» What this task involves
Put every line of the items below into a numbered list, leaving out any blank lines.

» Provided data
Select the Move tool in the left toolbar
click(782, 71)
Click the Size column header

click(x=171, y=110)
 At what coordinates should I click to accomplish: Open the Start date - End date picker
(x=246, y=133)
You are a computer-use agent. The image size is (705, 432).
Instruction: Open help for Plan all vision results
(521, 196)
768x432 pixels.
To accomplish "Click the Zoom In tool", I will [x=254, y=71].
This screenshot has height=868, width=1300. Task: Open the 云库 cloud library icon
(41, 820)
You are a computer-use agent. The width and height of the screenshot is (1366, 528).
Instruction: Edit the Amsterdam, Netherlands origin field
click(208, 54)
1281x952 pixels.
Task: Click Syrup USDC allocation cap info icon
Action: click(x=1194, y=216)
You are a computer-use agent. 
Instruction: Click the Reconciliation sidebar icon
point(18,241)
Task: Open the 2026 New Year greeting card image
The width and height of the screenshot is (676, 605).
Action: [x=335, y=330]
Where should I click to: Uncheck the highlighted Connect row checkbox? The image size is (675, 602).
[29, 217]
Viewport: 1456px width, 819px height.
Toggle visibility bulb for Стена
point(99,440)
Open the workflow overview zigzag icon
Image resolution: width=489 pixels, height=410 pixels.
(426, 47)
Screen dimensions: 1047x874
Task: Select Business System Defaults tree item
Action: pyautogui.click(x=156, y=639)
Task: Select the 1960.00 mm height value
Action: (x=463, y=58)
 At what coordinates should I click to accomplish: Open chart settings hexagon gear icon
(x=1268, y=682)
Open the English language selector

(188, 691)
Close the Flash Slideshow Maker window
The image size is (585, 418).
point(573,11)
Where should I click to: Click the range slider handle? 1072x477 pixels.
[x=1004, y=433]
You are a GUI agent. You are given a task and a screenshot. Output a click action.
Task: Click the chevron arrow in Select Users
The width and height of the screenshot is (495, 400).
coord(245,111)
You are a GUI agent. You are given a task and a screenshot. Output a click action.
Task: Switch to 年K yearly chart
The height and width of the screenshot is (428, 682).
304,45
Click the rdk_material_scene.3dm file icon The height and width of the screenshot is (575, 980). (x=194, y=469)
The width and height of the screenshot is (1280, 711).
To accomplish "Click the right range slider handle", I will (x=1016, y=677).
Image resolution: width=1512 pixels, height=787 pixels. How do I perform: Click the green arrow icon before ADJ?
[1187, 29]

» Exercise solution
1. Select the Move tool in the left toolbar
2. click(782, 71)
3. Click the Size column header
4. click(x=171, y=110)
5.  At what coordinates should I click to accomplish: Open the Start date - End date picker
6. (x=246, y=133)
7. You are a computer-use agent. The image size is (705, 432).
8. Instruction: Open help for Plan all vision results
9. (521, 196)
10. 768x432 pixels.
11. To accomplish "Click the Zoom In tool", I will [x=254, y=71].
12. This screenshot has height=868, width=1300. Task: Open the 云库 cloud library icon
13. (41, 820)
14. You are a computer-use agent. The width and height of the screenshot is (1366, 528).
15. Instruction: Edit the Amsterdam, Netherlands origin field
16. click(208, 54)
17. 1281x952 pixels.
18. Task: Click Syrup USDC allocation cap info icon
19. Action: click(x=1194, y=216)
20. You are a computer-use agent. 
21. Instruction: Click the Reconciliation sidebar icon
22. point(18,241)
23. Task: Open the 2026 New Year greeting card image
24. The width and height of the screenshot is (676, 605).
25. Action: [x=335, y=330]
26. Where should I click to: Uncheck the highlighted Connect row checkbox? The image size is (675, 602).
27. [29, 217]
28. Viewport: 1456px width, 819px height.
29. Toggle visibility bulb for Стена
30. point(99,440)
31. Open the workflow overview zigzag icon
32. Image resolution: width=489 pixels, height=410 pixels.
33. (426, 47)
34. Screen dimensions: 1047x874
35. Task: Select Business System Defaults tree item
36. Action: pyautogui.click(x=156, y=639)
37. Task: Select the 1960.00 mm height value
38. Action: (x=463, y=58)
39.  At what coordinates should I click to accomplish: Open chart settings hexagon gear icon
40. (x=1268, y=682)
41. Open the English language selector
42. (188, 691)
43. Close the Flash Slideshow Maker window
44. The image size is (585, 418).
45. point(573,11)
46. Where should I click to: Click the range slider handle? 1072x477 pixels.
47. [x=1004, y=433]
48. You are a GUI agent. You are given a task and a screenshot. Output a click action.
49. Task: Click the chevron arrow in Select Users
50. The width and height of the screenshot is (495, 400).
51. coord(245,111)
52. You are a GUI agent. You are given a task and a screenshot. Output a click action.
53. Task: Switch to 年K yearly chart
54. The height and width of the screenshot is (428, 682).
55. 304,45
56. Click the rdk_material_scene.3dm file icon The height and width of the screenshot is (575, 980). (x=194, y=469)
57. The width and height of the screenshot is (1280, 711).
58. To accomplish "Click the right range slider handle", I will (x=1016, y=677).
59. Image resolution: width=1512 pixels, height=787 pixels. How do I perform: Click the green arrow icon before ADJ?
60. [1187, 29]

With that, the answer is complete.